Les permis de construire délivrés ont encore chuté de 34,9 % entre novembre et décembre 2022 dans l’Hexagone. Un postulat paradoxal face au nombre foisonnant de demandes qui avait été déposé en décembre 2021 après l’entrée en application de la nouvelle norme environnementale RE2020.

Le réseau Procivis a mené l’enquête et a interrogé plusieurs municipalités tricolores afin de connaître leurs volontés et leurs besoins en matière d’immobilier.

Pourquoi les maires ne s’engagent-ils pas plus dans la construction ?

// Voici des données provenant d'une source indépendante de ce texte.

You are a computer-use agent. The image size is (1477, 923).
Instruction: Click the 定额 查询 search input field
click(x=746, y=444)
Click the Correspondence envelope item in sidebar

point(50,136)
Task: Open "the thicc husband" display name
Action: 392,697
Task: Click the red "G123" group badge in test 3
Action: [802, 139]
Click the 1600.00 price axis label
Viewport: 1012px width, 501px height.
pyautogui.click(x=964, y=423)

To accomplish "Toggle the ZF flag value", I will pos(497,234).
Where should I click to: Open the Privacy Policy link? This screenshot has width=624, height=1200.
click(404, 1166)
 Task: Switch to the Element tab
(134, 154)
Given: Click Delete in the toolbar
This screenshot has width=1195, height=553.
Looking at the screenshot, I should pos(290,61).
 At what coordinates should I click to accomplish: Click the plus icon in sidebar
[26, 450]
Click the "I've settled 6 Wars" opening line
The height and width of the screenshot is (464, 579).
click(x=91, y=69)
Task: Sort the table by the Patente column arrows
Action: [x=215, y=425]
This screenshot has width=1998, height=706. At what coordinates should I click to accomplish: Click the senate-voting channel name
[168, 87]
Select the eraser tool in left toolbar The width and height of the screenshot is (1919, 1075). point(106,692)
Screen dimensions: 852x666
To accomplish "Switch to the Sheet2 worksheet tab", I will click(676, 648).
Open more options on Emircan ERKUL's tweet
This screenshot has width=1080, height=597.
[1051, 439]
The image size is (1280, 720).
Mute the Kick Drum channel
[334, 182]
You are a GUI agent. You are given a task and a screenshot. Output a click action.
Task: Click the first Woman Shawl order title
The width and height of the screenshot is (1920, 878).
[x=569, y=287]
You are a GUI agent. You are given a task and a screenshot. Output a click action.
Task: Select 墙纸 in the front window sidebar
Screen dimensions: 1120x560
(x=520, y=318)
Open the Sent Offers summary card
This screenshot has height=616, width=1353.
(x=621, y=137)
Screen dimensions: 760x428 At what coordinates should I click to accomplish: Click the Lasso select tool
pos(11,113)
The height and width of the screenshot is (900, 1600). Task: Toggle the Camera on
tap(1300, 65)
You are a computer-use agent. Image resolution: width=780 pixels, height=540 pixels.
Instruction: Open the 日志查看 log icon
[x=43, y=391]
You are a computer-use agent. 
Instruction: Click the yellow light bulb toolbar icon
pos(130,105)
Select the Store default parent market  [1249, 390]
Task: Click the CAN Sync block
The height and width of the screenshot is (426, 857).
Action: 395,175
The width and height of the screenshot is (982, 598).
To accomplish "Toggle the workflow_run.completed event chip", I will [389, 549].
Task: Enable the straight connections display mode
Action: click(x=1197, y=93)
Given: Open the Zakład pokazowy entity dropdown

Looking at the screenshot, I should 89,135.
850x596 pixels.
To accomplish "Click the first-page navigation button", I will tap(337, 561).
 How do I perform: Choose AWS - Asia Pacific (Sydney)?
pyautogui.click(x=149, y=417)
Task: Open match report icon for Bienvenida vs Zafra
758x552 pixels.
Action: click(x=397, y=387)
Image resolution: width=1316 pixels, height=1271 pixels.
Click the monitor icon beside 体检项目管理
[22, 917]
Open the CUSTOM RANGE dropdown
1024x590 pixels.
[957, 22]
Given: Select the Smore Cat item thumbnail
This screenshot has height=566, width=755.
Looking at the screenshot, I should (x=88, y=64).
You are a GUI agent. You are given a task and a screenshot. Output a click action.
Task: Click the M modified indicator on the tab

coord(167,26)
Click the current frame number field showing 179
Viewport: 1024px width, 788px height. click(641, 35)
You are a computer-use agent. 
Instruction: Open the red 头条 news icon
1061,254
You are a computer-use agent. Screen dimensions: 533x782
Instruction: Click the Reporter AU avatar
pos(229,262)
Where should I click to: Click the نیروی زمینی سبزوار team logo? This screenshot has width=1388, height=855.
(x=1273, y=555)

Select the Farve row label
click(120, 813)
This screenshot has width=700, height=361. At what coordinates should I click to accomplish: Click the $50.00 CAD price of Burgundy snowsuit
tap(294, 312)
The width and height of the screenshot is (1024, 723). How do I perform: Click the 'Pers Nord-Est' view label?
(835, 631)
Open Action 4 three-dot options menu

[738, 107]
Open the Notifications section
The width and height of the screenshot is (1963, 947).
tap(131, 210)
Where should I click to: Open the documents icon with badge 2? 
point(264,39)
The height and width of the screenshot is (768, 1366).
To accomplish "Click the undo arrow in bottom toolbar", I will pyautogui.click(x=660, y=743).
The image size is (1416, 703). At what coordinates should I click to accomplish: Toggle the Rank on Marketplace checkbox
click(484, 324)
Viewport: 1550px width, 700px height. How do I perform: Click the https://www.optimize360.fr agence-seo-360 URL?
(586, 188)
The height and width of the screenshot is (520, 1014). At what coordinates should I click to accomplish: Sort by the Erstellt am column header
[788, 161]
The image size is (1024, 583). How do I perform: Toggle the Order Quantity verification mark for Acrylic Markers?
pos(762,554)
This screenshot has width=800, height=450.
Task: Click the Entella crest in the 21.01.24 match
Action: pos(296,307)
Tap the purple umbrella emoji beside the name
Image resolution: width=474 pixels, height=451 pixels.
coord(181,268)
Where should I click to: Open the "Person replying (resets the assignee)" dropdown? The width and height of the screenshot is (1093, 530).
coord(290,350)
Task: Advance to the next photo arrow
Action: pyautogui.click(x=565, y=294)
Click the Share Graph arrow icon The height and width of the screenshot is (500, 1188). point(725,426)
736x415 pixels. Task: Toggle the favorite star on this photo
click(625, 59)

Ce n’est plus un secret pour personne : le logement français va mal. Les biens disponibles se font de plus en rares face à une demande locative qui ne s’essouffle pas. Parallèlement, l’accession à la propriété a été freinée en 2022 par des prix immobiliers qui ne se corrigent toujours pas et des conditions d’emprunt qui se sont affermies.

Ainsi, dans ce contexte des plus ombragés, pourquoi les édiles de l’Hexagone ne favorisent-ils pas davantage les programmes de constructions neuves des bâtisseurs ? Voici les réponses obtenues par Provicis :

  • 61 % des maires avancent le manque de foncier ;
  • 33 % témoignent du coût actuel des matériaux de construction ;
  • 30 % révèle un défaut de budget et un manque de soutien financier public ;
  • 25 % indiquent avoir privilégié l’avis de leurs administrés, défavorables à l’apparition de programmes immobiliers neufs ;
  • 20 % des villes rurales énoncent un cadre légal devenu trop sévère sur les normes de construction.

Priorité n°1 : la rénovation

Pour 49 % des collectivités sondées, la rénovation de l’existant – et plus particulièrement la rénovation énergétique – est LA priorité locale principale sur le pan de l’immobilier. Que se soit pour les bâtiments publics comme pour les copropriétés.

Sur ce point-là, la majorité des maires interrogés approuvent l’interdiction de location des passoires thermiques et les 2/3 témoignent globalement faveur à la loi Climat et Résilience.

Priorité n°2 : les logements sociaux

Il ne faut pas l’oublier : les municipalités françaises sont assujetties à la loi SRU (Solidarité et renouvellement urbain). Cette dernière établit, dans ses grands principes, l’obligation de disposer d’un parc immobilier d’au moins 20 % de logements sociaux pour chaque ville de plus de 3 500 habitants.

Ainsi, lorsque les édiles valident des permis de construire de programmes neufs résidentiels, ils doivent toujours considérer et peser si leur balance logements privés/sociaux va être équilibrée au regard du cadre réglementaire. S’ils enfreignent cet impératif, ils sont sanctionnés financièrement par le paiement d’une lourde amende annuelle.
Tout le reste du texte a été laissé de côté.